_Goal of the exercise_: Reply with one number only: the count of lines below that contain the word "will".

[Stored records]
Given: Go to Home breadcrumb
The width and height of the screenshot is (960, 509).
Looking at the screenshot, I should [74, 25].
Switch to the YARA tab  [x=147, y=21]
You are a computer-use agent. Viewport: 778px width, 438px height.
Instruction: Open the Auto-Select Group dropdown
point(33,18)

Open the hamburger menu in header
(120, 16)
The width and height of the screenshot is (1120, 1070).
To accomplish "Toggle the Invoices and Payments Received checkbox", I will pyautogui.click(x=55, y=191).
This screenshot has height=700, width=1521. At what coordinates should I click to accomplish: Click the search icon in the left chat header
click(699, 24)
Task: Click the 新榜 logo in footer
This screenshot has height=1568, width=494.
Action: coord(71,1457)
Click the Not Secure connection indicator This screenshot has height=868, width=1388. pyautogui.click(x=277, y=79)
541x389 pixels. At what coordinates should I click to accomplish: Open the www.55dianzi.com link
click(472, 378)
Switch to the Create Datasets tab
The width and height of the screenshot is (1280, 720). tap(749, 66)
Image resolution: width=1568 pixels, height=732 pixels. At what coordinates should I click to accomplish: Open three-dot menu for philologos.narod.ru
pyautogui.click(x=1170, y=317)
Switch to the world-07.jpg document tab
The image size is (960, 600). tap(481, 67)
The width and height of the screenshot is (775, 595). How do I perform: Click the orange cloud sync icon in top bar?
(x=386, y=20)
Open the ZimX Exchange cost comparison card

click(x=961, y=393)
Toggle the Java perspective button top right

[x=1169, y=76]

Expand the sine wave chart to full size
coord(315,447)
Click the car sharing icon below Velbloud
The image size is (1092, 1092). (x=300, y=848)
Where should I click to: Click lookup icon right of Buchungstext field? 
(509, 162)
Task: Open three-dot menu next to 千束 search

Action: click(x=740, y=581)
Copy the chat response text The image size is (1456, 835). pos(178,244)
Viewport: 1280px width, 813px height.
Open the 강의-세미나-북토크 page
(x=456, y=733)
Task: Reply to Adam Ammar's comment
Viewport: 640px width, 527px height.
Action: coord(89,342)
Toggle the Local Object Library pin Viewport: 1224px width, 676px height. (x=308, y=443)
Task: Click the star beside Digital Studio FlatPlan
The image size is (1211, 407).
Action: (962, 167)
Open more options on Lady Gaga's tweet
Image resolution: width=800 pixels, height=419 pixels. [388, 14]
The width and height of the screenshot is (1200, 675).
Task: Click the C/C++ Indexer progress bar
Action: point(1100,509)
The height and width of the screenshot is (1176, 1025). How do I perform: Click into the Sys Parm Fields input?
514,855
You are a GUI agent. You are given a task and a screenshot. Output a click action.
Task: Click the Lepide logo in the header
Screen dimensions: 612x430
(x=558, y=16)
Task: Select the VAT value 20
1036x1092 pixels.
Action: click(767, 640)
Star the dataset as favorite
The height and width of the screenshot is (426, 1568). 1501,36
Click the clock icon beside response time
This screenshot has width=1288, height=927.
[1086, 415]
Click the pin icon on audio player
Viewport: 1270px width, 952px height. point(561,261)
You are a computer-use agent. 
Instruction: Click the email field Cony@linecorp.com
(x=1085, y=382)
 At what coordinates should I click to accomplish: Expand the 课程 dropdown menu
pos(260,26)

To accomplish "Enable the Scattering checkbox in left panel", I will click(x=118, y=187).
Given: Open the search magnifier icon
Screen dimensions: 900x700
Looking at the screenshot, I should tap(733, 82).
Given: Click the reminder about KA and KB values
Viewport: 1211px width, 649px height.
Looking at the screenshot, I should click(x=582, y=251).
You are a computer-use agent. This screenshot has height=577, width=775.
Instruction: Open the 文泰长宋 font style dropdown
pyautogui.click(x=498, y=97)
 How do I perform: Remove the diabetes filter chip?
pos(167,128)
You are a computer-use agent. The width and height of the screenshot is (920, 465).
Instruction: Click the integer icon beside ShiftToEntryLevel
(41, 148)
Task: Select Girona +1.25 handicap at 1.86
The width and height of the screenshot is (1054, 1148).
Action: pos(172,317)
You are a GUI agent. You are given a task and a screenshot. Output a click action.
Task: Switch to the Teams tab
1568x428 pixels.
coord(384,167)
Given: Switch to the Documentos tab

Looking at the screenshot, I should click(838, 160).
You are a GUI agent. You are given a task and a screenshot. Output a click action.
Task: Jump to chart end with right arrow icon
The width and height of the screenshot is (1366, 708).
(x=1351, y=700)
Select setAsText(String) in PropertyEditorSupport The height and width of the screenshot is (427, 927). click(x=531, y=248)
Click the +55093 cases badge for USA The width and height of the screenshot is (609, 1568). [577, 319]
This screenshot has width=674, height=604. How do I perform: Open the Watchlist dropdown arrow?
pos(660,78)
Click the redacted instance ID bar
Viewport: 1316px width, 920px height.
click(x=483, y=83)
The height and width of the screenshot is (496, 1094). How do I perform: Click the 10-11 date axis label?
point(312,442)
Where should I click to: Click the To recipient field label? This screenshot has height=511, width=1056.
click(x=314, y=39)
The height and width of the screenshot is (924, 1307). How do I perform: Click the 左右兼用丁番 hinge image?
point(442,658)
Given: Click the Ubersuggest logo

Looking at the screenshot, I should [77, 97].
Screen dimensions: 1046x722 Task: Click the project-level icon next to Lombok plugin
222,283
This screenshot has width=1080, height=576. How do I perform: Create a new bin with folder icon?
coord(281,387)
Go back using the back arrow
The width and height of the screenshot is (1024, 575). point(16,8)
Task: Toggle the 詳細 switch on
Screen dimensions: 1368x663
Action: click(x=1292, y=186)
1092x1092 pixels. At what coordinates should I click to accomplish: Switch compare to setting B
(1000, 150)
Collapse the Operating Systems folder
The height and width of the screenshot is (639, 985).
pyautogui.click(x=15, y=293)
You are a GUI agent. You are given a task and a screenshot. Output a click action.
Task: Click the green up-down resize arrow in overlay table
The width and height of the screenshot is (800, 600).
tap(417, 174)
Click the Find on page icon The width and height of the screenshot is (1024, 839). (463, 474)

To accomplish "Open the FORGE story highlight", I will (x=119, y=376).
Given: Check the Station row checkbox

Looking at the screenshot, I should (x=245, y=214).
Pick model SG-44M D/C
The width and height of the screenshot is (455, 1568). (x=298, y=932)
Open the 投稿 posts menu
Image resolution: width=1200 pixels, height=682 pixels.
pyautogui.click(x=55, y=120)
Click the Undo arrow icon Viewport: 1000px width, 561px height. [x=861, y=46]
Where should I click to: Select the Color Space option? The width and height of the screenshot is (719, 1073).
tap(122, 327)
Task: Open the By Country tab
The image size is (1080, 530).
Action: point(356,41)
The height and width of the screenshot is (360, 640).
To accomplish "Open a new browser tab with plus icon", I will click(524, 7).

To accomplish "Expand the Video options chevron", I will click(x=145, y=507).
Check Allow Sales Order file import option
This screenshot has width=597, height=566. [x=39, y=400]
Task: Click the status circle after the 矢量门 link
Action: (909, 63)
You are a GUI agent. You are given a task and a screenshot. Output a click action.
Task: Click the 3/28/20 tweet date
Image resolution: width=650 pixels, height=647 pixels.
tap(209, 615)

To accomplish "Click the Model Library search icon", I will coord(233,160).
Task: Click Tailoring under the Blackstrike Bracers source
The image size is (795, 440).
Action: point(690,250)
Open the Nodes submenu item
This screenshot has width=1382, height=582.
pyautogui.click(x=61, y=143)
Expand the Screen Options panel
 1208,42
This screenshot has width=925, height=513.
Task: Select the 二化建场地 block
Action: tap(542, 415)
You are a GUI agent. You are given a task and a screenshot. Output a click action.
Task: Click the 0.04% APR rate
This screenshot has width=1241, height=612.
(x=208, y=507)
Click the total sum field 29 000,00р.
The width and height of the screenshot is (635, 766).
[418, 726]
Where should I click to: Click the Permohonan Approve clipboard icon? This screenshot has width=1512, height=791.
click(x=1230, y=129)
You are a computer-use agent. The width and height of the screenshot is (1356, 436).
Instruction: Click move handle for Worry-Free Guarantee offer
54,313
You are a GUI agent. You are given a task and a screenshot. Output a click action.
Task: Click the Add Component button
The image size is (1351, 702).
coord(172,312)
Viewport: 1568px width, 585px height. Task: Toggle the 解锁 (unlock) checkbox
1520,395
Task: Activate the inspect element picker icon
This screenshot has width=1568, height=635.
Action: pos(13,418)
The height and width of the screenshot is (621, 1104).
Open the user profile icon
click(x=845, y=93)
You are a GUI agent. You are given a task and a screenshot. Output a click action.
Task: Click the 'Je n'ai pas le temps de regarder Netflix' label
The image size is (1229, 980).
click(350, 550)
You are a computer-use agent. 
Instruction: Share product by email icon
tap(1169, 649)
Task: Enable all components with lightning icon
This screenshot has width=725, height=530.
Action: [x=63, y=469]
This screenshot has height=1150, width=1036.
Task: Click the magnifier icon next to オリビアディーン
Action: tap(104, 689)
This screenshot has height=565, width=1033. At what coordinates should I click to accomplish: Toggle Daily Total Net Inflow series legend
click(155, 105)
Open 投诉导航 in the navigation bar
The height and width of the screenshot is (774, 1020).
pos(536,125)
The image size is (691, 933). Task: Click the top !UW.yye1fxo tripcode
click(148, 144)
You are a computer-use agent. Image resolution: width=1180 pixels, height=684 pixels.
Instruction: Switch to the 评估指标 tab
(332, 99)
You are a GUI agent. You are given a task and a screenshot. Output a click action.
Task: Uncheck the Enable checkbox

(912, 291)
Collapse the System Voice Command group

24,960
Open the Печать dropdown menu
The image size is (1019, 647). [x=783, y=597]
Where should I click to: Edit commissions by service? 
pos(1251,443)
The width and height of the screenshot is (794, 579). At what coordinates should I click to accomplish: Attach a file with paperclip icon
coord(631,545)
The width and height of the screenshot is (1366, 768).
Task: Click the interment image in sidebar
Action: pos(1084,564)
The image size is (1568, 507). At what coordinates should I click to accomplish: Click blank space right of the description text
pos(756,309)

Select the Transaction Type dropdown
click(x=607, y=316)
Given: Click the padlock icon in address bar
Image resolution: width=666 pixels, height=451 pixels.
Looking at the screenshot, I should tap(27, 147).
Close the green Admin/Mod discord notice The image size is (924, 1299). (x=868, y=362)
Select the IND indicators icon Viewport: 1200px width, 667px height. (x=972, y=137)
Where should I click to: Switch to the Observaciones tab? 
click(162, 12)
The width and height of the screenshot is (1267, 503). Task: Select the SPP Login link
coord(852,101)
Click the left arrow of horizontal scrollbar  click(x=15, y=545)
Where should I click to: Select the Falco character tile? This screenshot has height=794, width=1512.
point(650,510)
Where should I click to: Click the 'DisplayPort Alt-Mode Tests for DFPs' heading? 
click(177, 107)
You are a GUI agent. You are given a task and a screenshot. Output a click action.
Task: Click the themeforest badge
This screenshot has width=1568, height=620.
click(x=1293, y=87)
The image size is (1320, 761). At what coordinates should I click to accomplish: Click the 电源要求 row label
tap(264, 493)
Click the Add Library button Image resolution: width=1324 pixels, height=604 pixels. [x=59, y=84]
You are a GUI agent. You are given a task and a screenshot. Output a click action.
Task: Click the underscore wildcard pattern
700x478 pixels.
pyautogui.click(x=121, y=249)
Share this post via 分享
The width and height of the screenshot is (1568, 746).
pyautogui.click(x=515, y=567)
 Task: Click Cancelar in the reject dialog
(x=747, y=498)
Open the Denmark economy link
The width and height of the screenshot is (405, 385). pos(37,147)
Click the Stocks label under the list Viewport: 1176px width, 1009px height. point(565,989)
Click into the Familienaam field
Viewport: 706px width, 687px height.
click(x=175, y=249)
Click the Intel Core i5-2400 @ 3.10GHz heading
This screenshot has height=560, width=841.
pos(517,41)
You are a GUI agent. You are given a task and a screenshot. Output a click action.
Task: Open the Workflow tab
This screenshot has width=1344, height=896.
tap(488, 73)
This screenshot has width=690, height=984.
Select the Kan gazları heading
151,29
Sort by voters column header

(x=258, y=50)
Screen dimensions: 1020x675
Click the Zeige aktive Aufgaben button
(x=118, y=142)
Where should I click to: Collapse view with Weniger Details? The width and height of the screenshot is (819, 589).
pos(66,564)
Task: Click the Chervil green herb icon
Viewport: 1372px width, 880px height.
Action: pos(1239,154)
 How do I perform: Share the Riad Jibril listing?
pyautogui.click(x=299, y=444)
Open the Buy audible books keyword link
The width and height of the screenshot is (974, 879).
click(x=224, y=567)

_Answer box_: 6